SUPPLIED DATA Block Start

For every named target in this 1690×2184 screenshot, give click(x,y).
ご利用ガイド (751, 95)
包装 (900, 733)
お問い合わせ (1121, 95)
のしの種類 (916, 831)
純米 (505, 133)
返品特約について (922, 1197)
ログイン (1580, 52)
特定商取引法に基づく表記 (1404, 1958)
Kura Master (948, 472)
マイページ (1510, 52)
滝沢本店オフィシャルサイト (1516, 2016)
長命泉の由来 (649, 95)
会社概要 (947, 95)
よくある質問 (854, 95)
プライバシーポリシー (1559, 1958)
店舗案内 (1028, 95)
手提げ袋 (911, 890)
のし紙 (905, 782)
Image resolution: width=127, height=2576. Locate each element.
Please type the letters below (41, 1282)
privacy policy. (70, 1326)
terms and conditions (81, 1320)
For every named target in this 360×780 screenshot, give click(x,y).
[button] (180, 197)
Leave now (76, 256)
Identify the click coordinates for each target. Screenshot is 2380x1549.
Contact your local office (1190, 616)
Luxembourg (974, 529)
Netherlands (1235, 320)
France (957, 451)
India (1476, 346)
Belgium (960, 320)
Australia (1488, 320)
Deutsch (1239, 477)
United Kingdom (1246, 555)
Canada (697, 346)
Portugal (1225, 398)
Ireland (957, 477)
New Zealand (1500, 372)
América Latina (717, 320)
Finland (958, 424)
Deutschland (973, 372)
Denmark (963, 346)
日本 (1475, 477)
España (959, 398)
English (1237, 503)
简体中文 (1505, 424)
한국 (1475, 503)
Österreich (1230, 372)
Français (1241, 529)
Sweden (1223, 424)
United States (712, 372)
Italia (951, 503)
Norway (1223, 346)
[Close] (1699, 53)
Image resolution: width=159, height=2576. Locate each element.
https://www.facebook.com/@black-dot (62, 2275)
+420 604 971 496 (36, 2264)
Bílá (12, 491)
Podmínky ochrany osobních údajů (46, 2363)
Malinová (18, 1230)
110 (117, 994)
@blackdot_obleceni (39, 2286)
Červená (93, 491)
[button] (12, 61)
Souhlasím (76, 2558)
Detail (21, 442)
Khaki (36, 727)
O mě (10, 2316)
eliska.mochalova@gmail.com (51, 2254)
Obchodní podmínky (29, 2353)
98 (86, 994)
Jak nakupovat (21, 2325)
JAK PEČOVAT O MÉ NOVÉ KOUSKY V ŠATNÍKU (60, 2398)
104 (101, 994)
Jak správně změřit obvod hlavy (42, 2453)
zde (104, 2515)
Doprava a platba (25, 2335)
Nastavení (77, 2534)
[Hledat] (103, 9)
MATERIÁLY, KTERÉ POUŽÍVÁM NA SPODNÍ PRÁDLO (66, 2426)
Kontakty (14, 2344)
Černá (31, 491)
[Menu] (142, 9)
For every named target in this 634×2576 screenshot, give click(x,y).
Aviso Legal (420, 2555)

SUPPLIED DATA Block End

- [AIM OF THE TASK] Show every line of the data that includes the string "target".

- [TASK RESULT]
For every named target in this 1690×2184 screenshot, give click(x,y).
For every named target in this 360×780 screenshot, give click(x,y).
Identify the click coordinates for each target. Screenshot is 2380x1549.
For every named target in this 634×2576 screenshot, give click(x,y).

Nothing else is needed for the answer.